Ok, So no need for an attack on mesh in corners, But would it work for fibafuse in corners??? I have my douts but nice to see some new thoughts on tools.


----------



## Kiwiman (Jun 14, 2008)

cazna said:


> How long has Tapetech been offering these tools??
> 
> http://www.drywallzone.com/tapetech...taping-tools/tapetech-4-inch-utility-box.html
> 
> ...


Is it just my eyesight going or is there no where to attach a handle to that box in the pic?
Just guessing but I can't see that anglehead being any different for Fibafuse than just rolling the tape in properly first and following with a standard head, I could be wrong.
Mike - I think Cazna needs to test it for you, He gives great tool reviews ya know :thumbsup:


----------



## cazna (Mar 28, 2010)

Kiwiman said:


> Is it just my eyesight going or is there no where to attach a handle to that box in the pic?
> Just guessing but I can't see that anglehead being any different for Fibafuse than just rolling the tape in properly first and following with a standard head, I could be wrong.
> Mike - I think Cazna needs to test it for you, He gives great tool reviews ya know :thumbsup:


Good point, How does it take a handle??

Wouldnt a standard head catch the fibers?? A flusher wouldnt but they dont give a very sharp corner so i guess this head gives a sharper corner without the catching??

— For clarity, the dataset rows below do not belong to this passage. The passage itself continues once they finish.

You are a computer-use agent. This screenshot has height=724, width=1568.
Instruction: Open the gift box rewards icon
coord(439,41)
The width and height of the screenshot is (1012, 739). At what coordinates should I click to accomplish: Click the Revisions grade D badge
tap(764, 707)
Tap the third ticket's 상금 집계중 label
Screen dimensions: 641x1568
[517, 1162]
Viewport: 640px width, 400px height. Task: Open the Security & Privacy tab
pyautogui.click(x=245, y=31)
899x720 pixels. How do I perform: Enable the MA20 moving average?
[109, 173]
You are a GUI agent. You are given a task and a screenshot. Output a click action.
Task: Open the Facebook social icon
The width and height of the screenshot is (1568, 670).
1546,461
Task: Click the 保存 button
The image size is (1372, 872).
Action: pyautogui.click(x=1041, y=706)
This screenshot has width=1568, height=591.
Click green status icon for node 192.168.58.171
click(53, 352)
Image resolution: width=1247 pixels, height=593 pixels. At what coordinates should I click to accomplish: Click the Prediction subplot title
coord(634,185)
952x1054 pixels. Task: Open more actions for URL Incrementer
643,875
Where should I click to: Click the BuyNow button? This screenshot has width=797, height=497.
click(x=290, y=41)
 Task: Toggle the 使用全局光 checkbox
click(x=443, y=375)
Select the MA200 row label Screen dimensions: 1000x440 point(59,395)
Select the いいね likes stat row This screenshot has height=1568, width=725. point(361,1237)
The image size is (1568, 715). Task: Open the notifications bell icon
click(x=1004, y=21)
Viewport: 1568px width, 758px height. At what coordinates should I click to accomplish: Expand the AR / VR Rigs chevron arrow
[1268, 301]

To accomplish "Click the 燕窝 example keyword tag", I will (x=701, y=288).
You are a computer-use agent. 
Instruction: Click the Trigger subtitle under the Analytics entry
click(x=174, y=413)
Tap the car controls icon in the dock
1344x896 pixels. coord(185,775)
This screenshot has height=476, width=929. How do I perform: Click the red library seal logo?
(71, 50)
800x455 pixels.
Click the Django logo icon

I cant really see anything other than papertape working for corners. I would guess tom from fibafuse is gagging to get it used for corners as well as flats.


----------



## JustMe (Apr 17, 2009)

cazna said:


> How long has Tapetech been offering these tools??
> 
> http://www.drywallzone.com/tapetech...taping-tools/tapetech-4-inch-utility-box.html
> 
> ...


Last dated entry for the box was a review back in 2006, so maybe it's not being made anymore(?) Couldn't find it on TT's site.

It TapeTech does still have one of the angle heads - couldn't find it on their site - it would be interesting to hear how it might work on Fiba. Corners are the one place where most all of our tapers are reluctant to use Fiba right now, including me.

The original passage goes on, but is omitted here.